▸ DIRECTIONS FOR THIS TASK
Which lines in the items below contain the word "height"? Find each one and copy it out in full.

▸ DATA PROVIDED
* Start *

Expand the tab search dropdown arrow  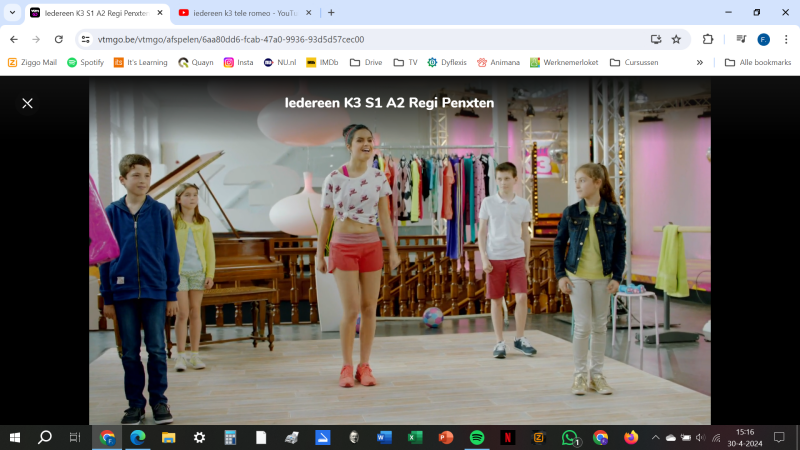pos(12,13)
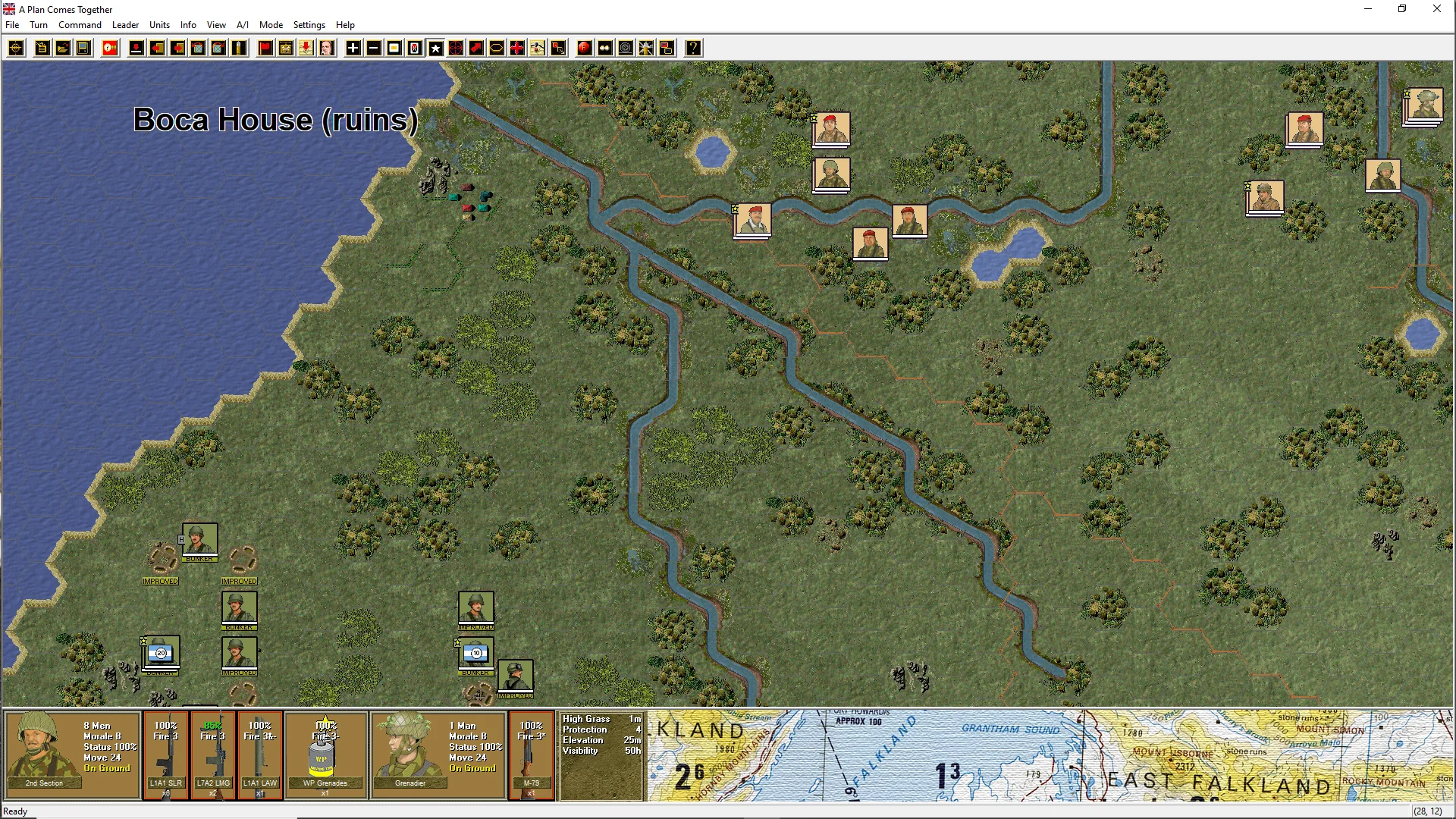Click the red flag objectives icon
Image resolution: width=1456 pixels, height=819 pixels.
[265, 49]
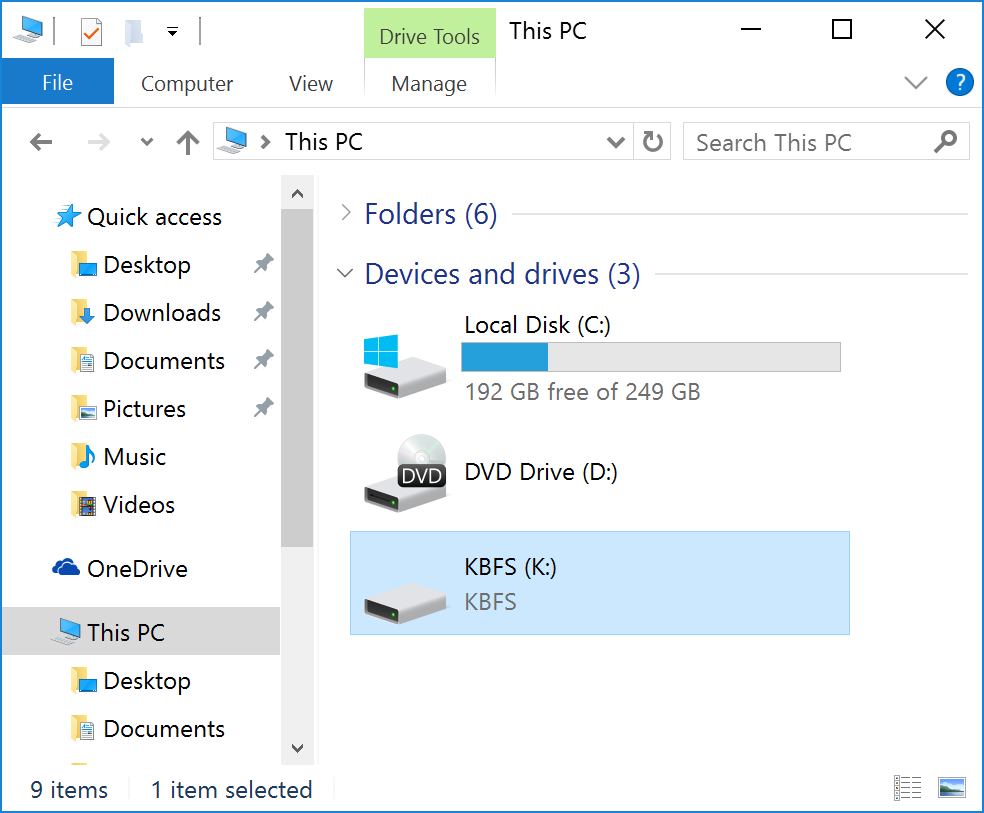Screen dimensions: 984x813
Task: Open Customize Quick Access Toolbar dropdown
Action: (x=172, y=32)
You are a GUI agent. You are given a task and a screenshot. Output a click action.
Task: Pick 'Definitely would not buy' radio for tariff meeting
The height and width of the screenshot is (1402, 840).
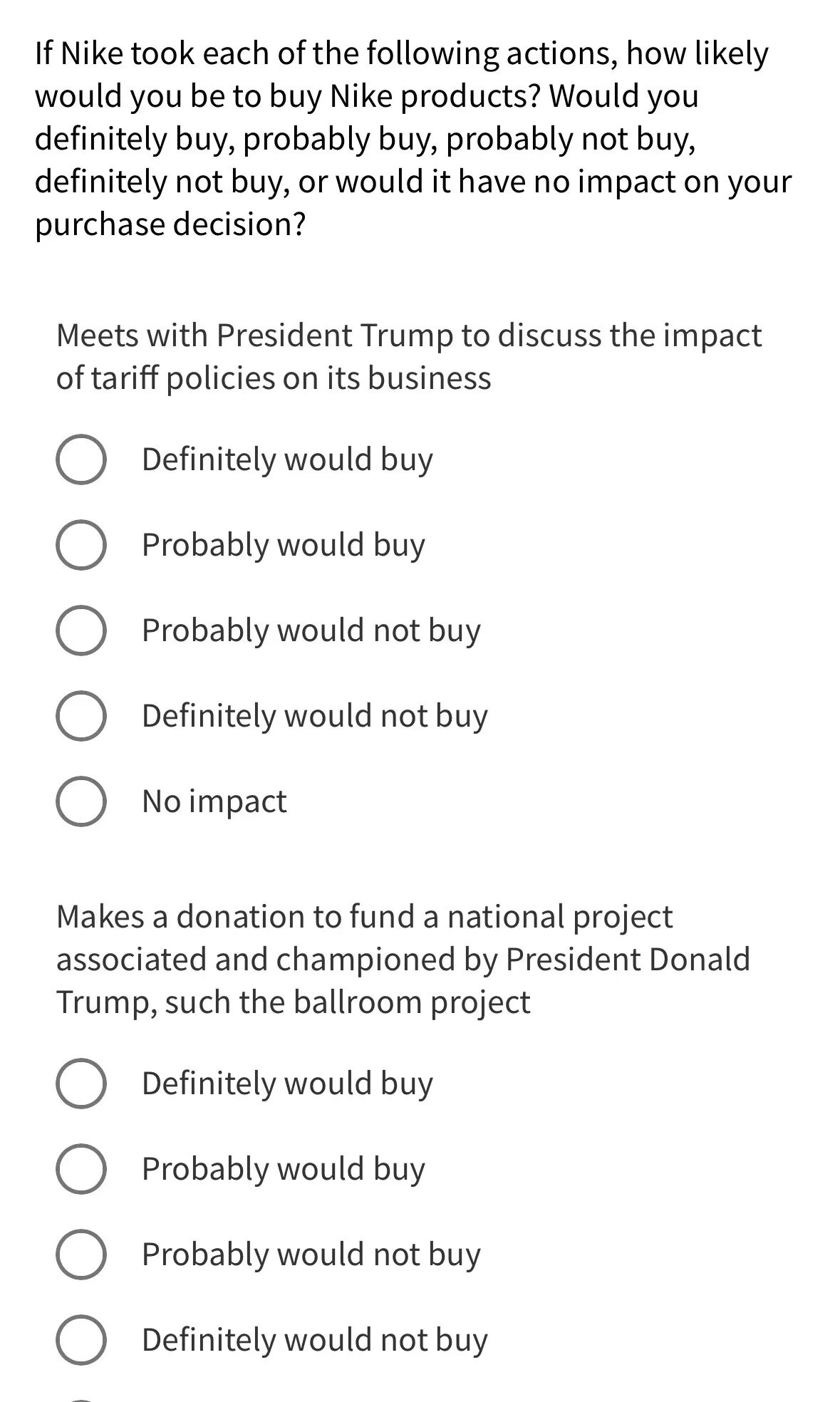pyautogui.click(x=81, y=716)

* End *

▸ COMPLETED TASK
Image resolution: width=1456 pixels, height=819 pixels.
The height and width of the screenshot is (1402, 840).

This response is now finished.